EDITORIAL-EL ESPAÑOL

Durante los años del plomo, Nicolás Redondo Terreros fue uno de los nombres más representativos y valientes del socialismo y el constitucionalismo español en el País Vasco. Comenzó su militancia en 1975. Fue secretario general de los socialistas vascos entre 1997 y 2001. Y este jueves ha sido expulsado por decisión del Comité Ejecutivo Federal del partido. La medida parece indisociable de sus amargas críticas contra las alianzas parlamentarias de Pedro Sánchez, pero también del estado de un PSOE que se desangra por sus raíces.
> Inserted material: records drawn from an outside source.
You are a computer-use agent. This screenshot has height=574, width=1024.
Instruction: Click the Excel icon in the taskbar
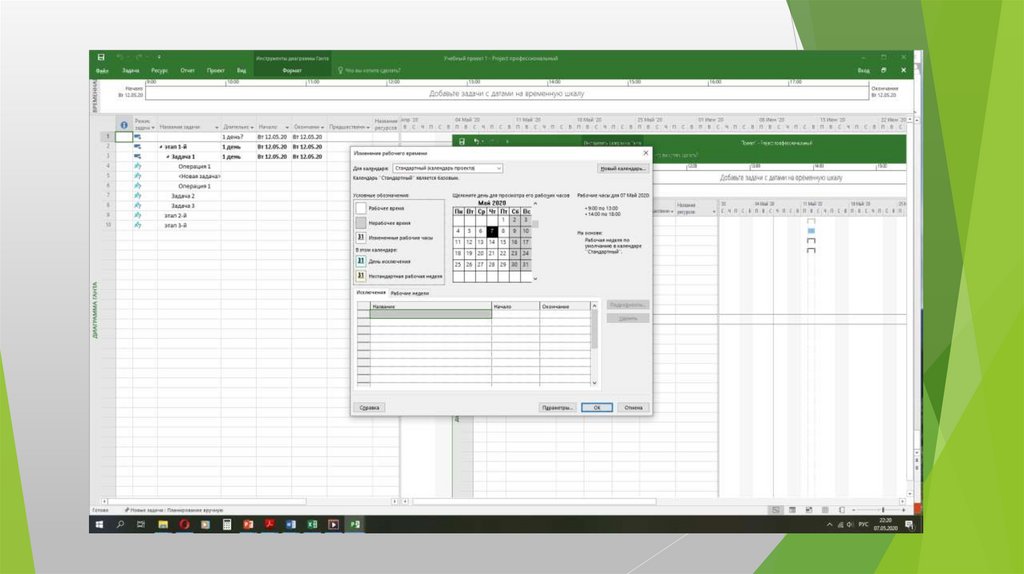[312, 524]
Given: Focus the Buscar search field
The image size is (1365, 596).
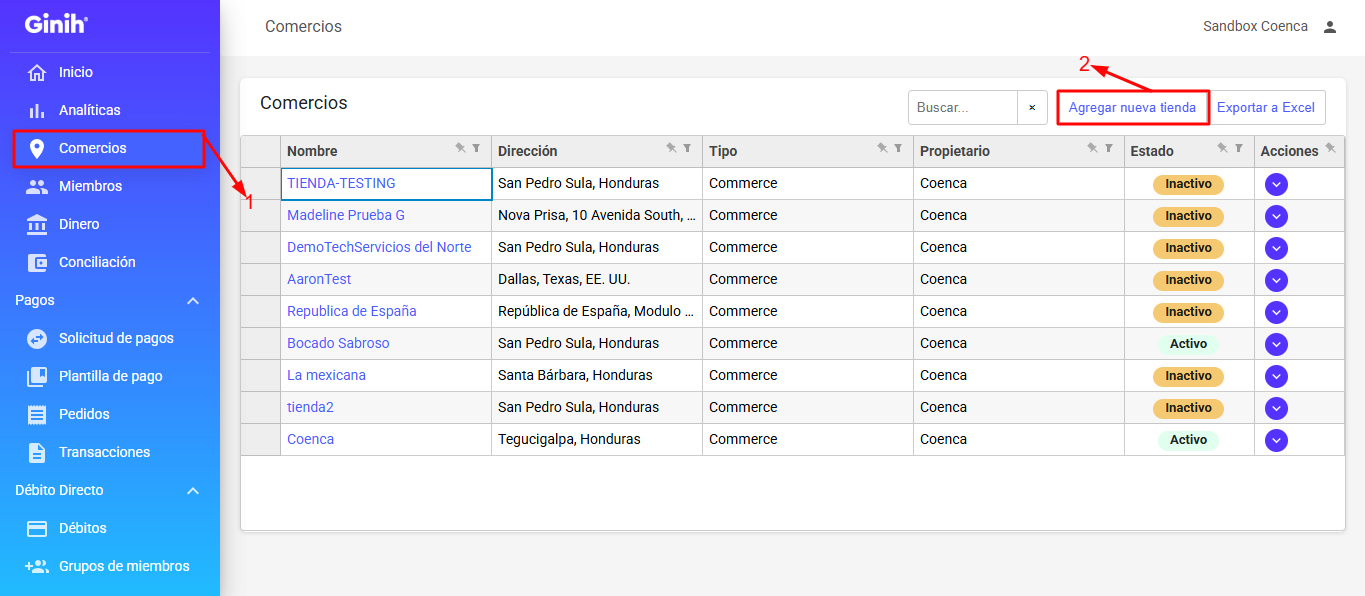Looking at the screenshot, I should pos(962,107).
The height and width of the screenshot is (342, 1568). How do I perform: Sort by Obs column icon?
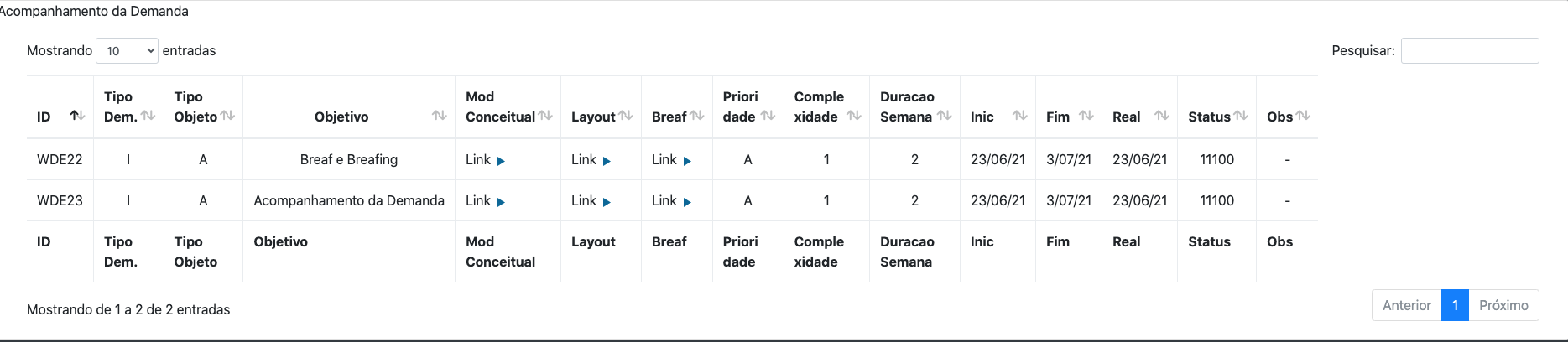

La expulsión de Nicolás Redondo Terreros, hijo del histórico sindicalista y socialista vasco Nicolás Redondo Urbieta, está cargada de simbolismo y significado. Da cuenta de la problemática relación del PSOE actual con la crítica y la autocrítica. Y, ante todo, demuestra el profundo abismo que separa el PSOE de Sánchez del PSOE de Felipe González, surgido del Congreso de Suresnes y esencial para la consolidación de la democracia en España.

El proceso de ruptura comenzó con José Luis Rodríguez Zapatero, ahora convertido en el gran valedor del sanchismo. Pero la debilidad parlamentaria de los últimos años está acelerando la deriva de un partido con menos y menos vestigios de moderación, más y más ajustado a la medida de Sánchez, peligrosamente sostenido por la extrema izquierda y los independentistas vascos y catalanes, y radicalmente opuesto a los pactos de Estado con la otra fuerza mayoritaria y de vocación centrista: el Partido Popular.

Desde la llegada de Sánchez, en fin, se han multiplicado las evidencias de dos partidos diferentes en su relación con la Transición, la Constitución y los grandes consensos que han dado los mejores 45 años de paz social y prosperidad de la historia de España. Y la aparente disposición de Sánchez a atender las exigencias del prófugo Carles Puigdemont, con la amnistía y el referéndum de autodeterminación catalán sobre la mesa, ha constatado otra realidad doble.

Puede que el apoyo electoral al PSOE haya caído en los últimos años. Pero es suficiente para respaldar la hoja de ruta de Sánchez. Una hoja de ruta que antepone los acuerdos de calado con EH Bildu y ERC que con el PP. Y que prefiere discutir la legitimidad del Estado de derecho y la Constitución Española con un golpista a repetir unas elecciones que puedan reducir sus opciones de mantenerse en la Moncloa.

Todo esto explica la desazón y la angustia del otro PSOE. El expresidente González reconoció que le «costó» votar a su partido en las últimas generales. El exvicepresidente Alfonso Guerra apoyó una movilización cívica contra la amnistía y deseó que acuda «mucha gente». Y otros históricos del partido, como el censurado Redondo, animaron a evitar a los populistas y nacionalistas para tender la mano a Feijóo. Sin embargo, sus posturas cotizan a la baja dentro del PSOE. Y esto conduce a una última reflexión.

Hay más lamentos por la marcha de Redondo y alabanzas a González y Guerra en las filas del PP que del PSOE. Y reina la sensación de que, si Sánchez corta los últimos hilos con el pasado del partido, se debe a una razón. No le pasa factura. Al PSOE de Suresnes ya sólo le queda un aire de nostalgia, más autoridad moral que influencia política, y parece incapaz de revertir un proceso que mantiene con pulso al sanchismo a riesgo de llevarse España por delante.